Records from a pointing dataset
## Start
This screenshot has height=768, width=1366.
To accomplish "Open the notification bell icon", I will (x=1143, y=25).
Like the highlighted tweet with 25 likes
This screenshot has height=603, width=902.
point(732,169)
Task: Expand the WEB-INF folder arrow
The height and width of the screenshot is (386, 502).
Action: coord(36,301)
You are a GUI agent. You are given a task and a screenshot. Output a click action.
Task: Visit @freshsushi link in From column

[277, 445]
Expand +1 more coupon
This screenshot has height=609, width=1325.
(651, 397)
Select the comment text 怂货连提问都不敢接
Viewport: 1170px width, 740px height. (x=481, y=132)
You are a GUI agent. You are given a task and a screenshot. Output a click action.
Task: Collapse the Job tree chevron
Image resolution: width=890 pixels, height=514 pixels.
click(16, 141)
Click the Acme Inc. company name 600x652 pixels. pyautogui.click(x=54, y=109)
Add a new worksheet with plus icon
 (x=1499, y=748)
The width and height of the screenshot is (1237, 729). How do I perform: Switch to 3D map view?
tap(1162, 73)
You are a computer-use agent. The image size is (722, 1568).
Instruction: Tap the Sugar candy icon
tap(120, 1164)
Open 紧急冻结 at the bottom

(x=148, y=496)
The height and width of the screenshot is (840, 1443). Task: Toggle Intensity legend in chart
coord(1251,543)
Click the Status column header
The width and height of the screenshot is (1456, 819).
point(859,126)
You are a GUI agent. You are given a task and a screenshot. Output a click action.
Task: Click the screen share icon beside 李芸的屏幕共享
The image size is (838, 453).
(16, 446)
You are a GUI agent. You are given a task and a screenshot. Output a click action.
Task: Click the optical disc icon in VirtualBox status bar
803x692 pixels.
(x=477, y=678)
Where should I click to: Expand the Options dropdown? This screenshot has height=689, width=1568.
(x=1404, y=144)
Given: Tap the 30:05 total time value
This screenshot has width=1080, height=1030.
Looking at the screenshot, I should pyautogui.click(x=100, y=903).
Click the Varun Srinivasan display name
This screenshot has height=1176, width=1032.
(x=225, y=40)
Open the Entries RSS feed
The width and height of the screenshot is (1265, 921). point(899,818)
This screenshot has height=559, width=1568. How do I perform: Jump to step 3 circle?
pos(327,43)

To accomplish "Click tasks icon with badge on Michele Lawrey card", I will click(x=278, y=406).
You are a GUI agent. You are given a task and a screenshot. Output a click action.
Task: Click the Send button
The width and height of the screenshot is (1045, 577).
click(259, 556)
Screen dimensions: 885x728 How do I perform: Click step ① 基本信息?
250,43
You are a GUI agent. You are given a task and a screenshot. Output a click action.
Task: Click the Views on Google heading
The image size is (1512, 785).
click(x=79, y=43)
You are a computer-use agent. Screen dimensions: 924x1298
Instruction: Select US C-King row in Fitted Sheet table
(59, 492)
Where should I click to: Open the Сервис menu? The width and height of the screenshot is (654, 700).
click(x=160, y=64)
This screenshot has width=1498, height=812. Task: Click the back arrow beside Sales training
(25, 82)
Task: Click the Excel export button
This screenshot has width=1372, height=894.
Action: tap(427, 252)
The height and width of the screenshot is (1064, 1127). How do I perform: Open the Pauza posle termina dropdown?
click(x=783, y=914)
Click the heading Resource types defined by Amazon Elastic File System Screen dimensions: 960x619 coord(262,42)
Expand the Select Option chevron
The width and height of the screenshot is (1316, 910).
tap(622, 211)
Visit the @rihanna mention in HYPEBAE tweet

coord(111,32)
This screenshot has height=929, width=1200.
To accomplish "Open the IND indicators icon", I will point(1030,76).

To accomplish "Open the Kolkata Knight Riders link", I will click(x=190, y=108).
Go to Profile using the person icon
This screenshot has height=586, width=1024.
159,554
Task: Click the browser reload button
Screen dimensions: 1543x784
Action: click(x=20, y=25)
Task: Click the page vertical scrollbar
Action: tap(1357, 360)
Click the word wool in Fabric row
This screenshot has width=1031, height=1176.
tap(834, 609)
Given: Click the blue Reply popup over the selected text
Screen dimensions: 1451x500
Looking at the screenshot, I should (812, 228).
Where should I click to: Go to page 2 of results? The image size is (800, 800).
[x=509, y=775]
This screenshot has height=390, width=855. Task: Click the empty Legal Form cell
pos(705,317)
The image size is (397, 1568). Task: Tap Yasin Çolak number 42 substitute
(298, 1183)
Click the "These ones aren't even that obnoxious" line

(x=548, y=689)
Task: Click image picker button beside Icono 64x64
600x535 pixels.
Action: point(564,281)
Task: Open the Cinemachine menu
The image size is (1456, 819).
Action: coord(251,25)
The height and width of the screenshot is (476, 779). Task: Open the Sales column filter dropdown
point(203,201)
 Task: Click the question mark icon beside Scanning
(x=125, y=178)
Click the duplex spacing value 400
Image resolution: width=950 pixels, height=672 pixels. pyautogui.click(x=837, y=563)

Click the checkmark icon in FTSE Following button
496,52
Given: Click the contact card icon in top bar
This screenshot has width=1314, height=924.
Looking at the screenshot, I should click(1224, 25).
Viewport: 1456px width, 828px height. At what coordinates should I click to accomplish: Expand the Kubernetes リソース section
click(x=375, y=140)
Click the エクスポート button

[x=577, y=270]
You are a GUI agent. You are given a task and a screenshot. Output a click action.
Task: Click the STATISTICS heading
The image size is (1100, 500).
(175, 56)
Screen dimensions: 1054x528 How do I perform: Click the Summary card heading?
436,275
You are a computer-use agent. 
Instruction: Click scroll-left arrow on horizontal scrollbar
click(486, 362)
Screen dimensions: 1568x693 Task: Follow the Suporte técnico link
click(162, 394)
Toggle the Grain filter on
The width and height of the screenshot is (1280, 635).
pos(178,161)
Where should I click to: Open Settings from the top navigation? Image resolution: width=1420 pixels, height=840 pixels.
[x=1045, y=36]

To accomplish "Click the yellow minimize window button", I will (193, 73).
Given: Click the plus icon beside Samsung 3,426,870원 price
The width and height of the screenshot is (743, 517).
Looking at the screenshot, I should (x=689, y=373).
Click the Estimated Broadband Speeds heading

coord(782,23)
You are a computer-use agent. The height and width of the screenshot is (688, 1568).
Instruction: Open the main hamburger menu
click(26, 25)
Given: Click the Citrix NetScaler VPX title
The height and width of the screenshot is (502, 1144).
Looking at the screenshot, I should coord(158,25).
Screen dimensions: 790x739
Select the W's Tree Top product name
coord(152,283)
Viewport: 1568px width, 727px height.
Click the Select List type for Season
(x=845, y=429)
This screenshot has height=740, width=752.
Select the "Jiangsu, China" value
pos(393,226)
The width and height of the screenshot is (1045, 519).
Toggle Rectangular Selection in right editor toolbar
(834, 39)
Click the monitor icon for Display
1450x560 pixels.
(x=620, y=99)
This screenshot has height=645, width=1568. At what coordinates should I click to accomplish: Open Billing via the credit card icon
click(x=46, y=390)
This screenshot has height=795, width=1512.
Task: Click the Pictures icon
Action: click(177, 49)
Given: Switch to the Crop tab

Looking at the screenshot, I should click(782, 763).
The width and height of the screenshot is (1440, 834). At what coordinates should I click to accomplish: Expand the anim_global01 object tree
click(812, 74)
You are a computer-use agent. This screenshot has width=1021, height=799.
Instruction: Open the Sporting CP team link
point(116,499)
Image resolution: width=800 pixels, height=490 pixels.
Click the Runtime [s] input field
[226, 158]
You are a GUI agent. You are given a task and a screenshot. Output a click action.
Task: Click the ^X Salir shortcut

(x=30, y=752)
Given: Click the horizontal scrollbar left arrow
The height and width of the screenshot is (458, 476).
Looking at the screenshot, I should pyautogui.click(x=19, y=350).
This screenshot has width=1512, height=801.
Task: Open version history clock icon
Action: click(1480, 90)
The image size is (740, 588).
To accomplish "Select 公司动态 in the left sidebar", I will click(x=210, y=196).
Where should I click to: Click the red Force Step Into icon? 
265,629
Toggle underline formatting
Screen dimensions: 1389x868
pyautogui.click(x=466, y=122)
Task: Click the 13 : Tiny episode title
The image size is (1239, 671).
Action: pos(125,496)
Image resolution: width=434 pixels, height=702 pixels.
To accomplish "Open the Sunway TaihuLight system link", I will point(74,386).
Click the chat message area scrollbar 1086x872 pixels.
## End
WRITTEN PROBLEM
Reproduce the stretch of the material from the line containing "Where should I click to: Click" through the end of the material, swapping "episode title" for "episode name" and leaving everything else unchanged. Give only those lines.

SOLUTION TO THIS EXERCISE
Where should I click to: Click the red Force Step Into icon? 
265,629
Toggle underline formatting
Screen dimensions: 1389x868
pyautogui.click(x=466, y=122)
Task: Click the 13 : Tiny episode name
The image size is (1239, 671).
Action: pos(125,496)
Image resolution: width=434 pixels, height=702 pixels.
To accomplish "Open the Sunway TaihuLight system link", I will point(74,386).
Click the chat message area scrollbar 1086x872 pixels.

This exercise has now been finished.